2023年11月23(木)、東京・新橋 茶業会館にて「第72回 東京都茶審査技術競技大会 理事長杯争奪戦」が開催されました。
東京都茶協同組合に加盟する若手組合員を中心に組織されている「東京茶業青年団」が、茶鑑定技術向上を目的に毎年開催しています。
本大会ではお茶を飲んでその産地や茶種を当てる競技「闘茶」が行われました。
72回目となる今回は「東京茶業青年団」のメンバーと、その関係者ら16名が参加。最年少の小学5年生から最年長70代と幅広い年代が集い、真剣勝負が繰り広げられました。
今回の大会で優秀な成績を収めると闘茶の全国大会である「全国茶審査技術競技大会」に出場することもできます。
1953年より年に一度開催される「全国茶審査技術競技大会」では初段から十段までの成績が付与されます。最高段位を獲得した茶師は通称”茶師十段”と呼ばれます。全国で二十数名しかおらず、茶業界で高く評価されています。
「第72回 東京都茶審査技術競技大会 理事長杯争奪戦」の開会は午後13時過ぎ。
茶業青年団団長である加藤伸之さんの挨拶で和やかに始まりましたが、競技の開始とともに緊張が走ります。
まず、5種類の煎茶が「拝見盆(はいけんぼん)」と呼ばれる黒い盆にのった茶葉が出場者に配られ、お湯を注ぐ前の茶葉の状態を観察していきます。
今回は狭山茶、掛川茶、宇治茶、八女茶、嬉野茶と産地の異なる茶葉が使用され、各茶葉に「花、鳥、風、月、客」と銘柄が充てられていました。
出場者は配れた茶葉の大きさ、色、形、香りなどを確かめていきます。
茶葉を手に取り、顔を近づけ香りをかぎます。
茶葉を確認できるのはこの一度きり。
ここでチェックした茶葉の特徴をヒントに飲み当てを行なっていきます。
その後、煎じ手と呼ばれるお茶淹れ役により、抽出時間、温度の条件を一定に揃えたお茶が配られました。
出場者は配られたお茶の色、香り、味わいを確かめ、自身の経験と舌を頼りに、どの産地のお茶なのか答えを導き出します。
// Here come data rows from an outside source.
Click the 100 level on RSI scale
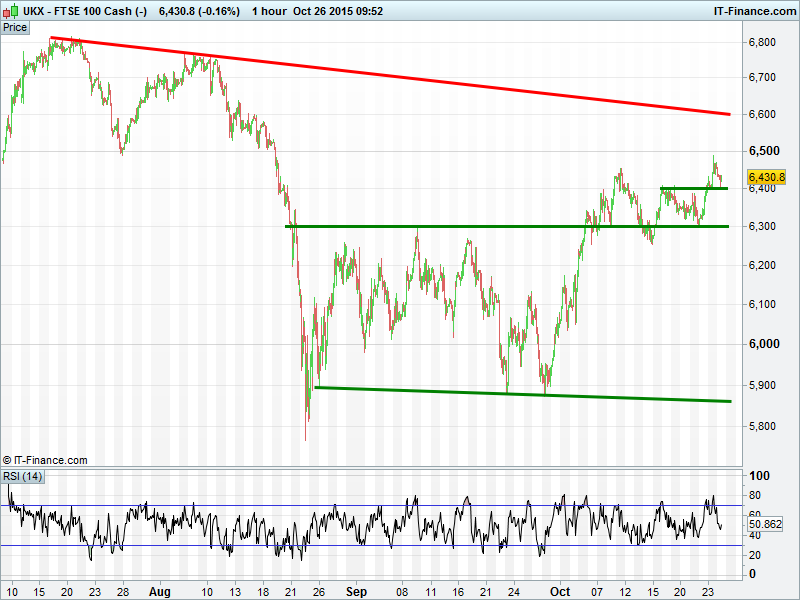800x600 pixels. [759, 476]
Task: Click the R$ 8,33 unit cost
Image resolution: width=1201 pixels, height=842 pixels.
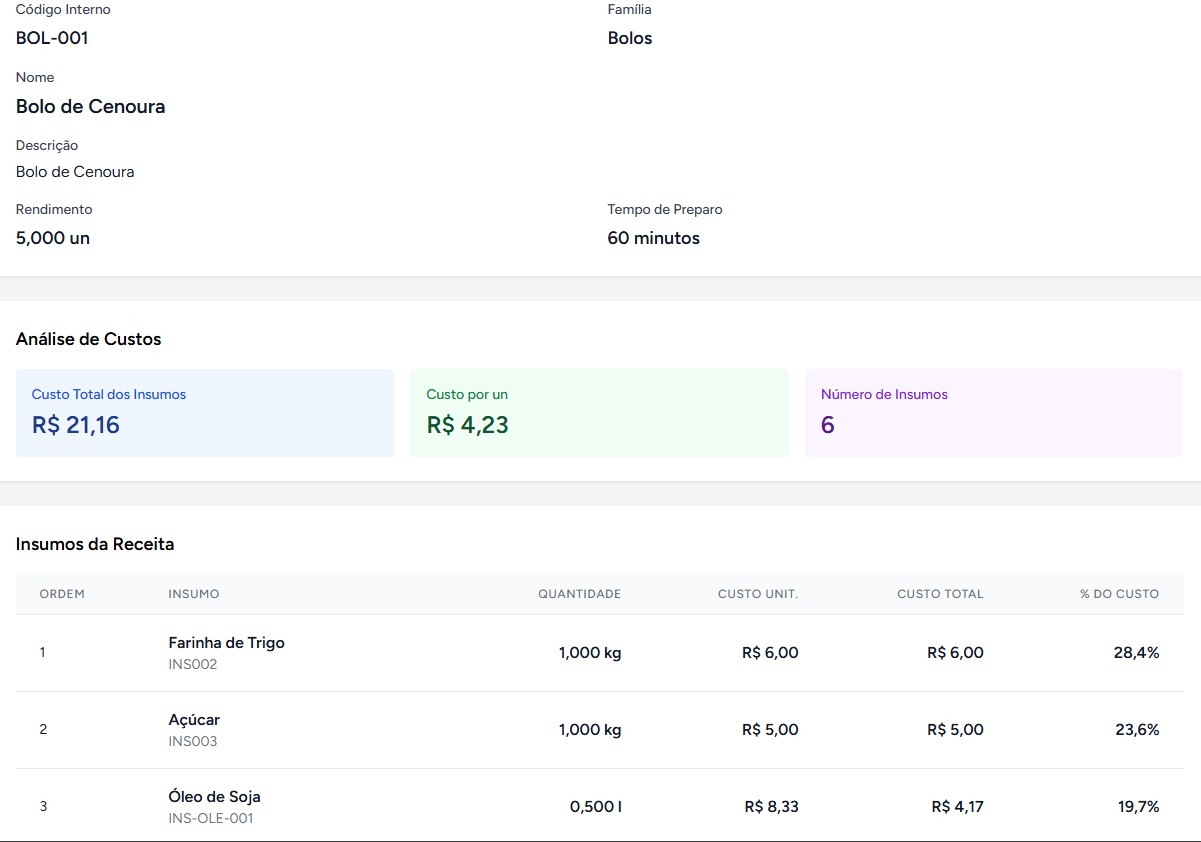Action: coord(771,807)
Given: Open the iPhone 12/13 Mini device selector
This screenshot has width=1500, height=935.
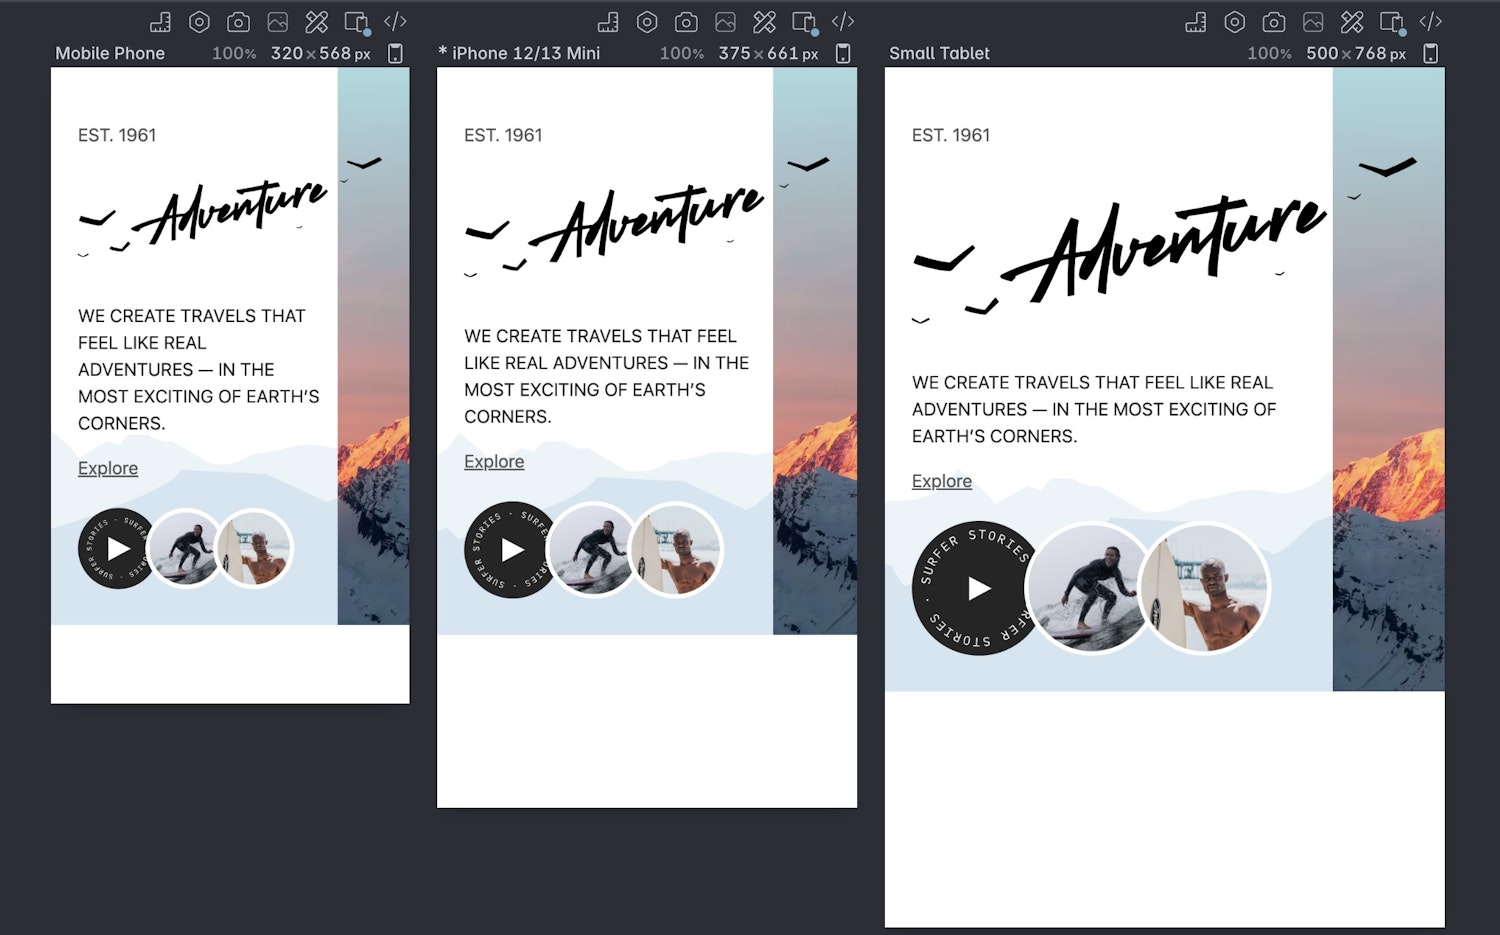Looking at the screenshot, I should pyautogui.click(x=525, y=54).
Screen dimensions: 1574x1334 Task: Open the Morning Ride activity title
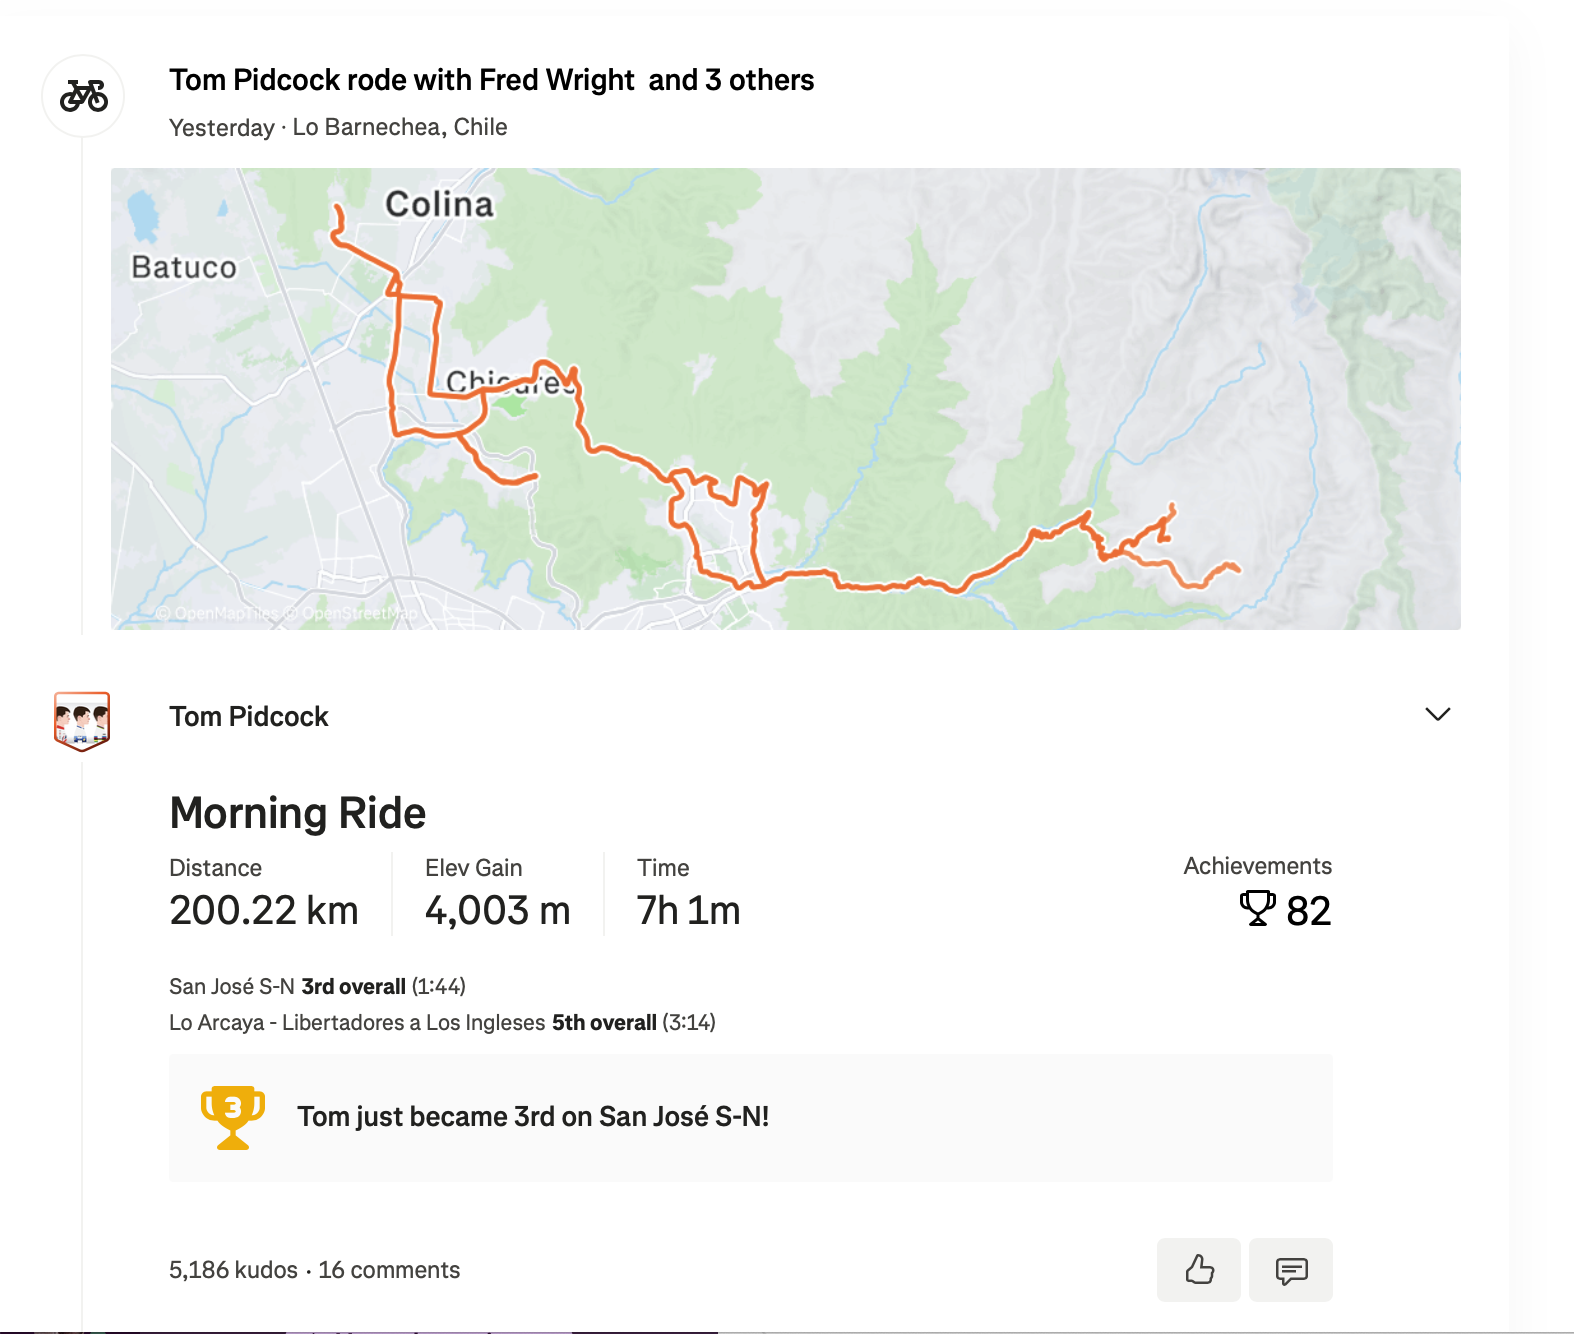click(297, 812)
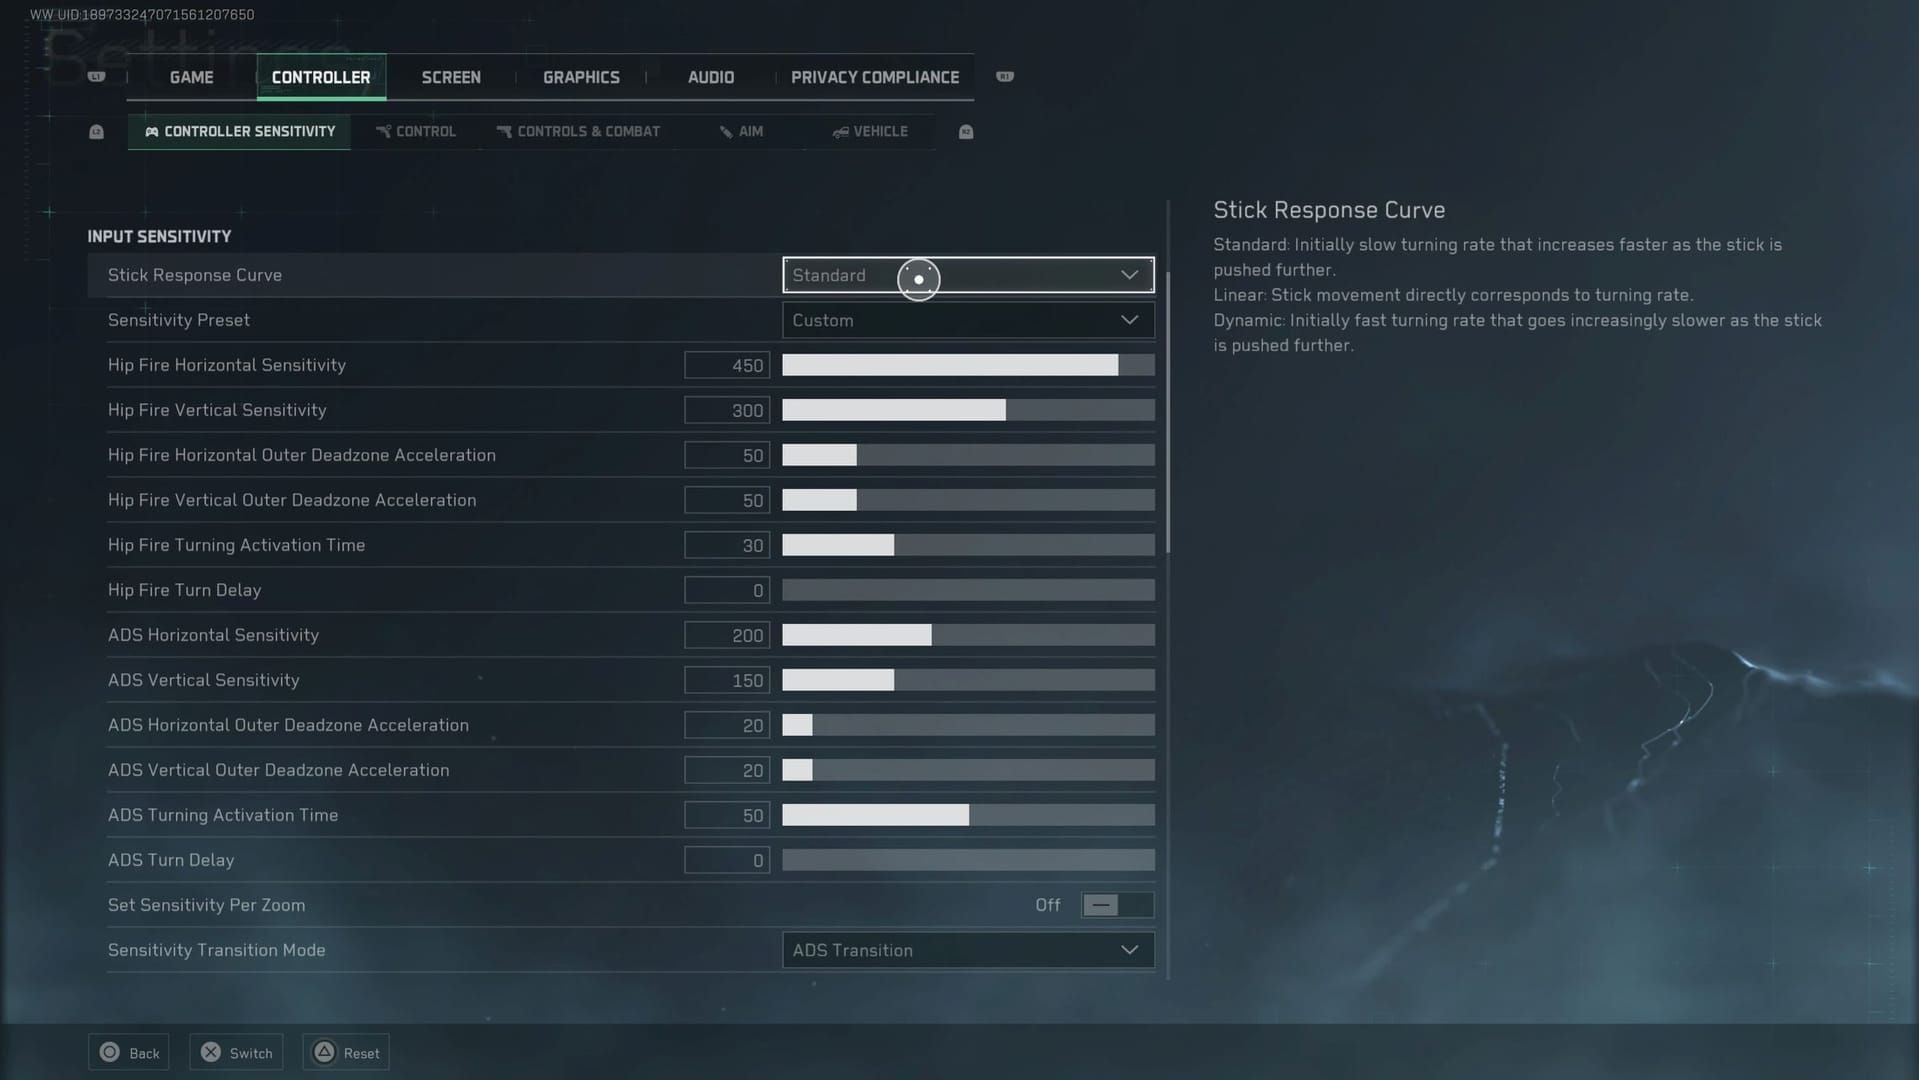Image resolution: width=1919 pixels, height=1080 pixels.
Task: Click the L1 shoulder icon left of Game tab
Action: pyautogui.click(x=96, y=76)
1種類目のお茶を飲み終え、出場者は専用の箱に正解だと思う札を投じます。
静かな室内に、カチャンカチャンと札の音が鳴り響きます。5種類すべてを飲み終わると第1回戦の終了。
1銘柄当てると1点を獲得でき、1回戦ごとの満点は5点。4回戦の総合得点により、優勝者が決まります。
進行役により得点数が発表されるなか、「0点」を表す「ちょっと」が読み上げられた際には、声にこそ出さないものの「しまった」と悔しい表情を浮かべる出場者もいました。
競技の休憩中には出場者から「今年は難しい」とささやかれる声が聞かれました。最高段位である茶師十段も参加していたこともあり、難易度の高い問題だったそうです。
最終回も同点が並ぶ接戦のなか、勝敗が決まりました。優勝者は東京・瑞穂町「栗原園」の鈴木敬済さん。
見事3年連続での優勝です。茶葉の生産から製造までを行っているという鈴木さんは「製造のために1日にお茶3リットルを飲むこともありますので自然と鍛えられます」と落ち着いた様子で話しました。
準優勝は「小原園」の小原宜義さん。第三位は東京都・西荻窪「清風園(せいふうえん)」の高橋淳一郎さん。高橋さんは大会に出場する目的として、「お店でお茶を審査するときとは違う緊張感があるので、この場で自分の”ねじを閉めなおす”つもりで受けています」と話しました。
第四位は鈴木智之さん。そして、初出場での健闘を称える「新芽賞」は小学生の君野隆乃佑くんが受賞しました。君野くんは一回戦から満点を叩き出す大人顔負けの活躍でした。
閉会式では東京都茶業青年団理事長の君野信太郎さんが登壇。
「このような機会で自分の技術に自信を付けてもらいたい。そして皆さんがおいしいと思うお茶を、お客様にしっかりとおすすめしてくださいね」とエールを送りました。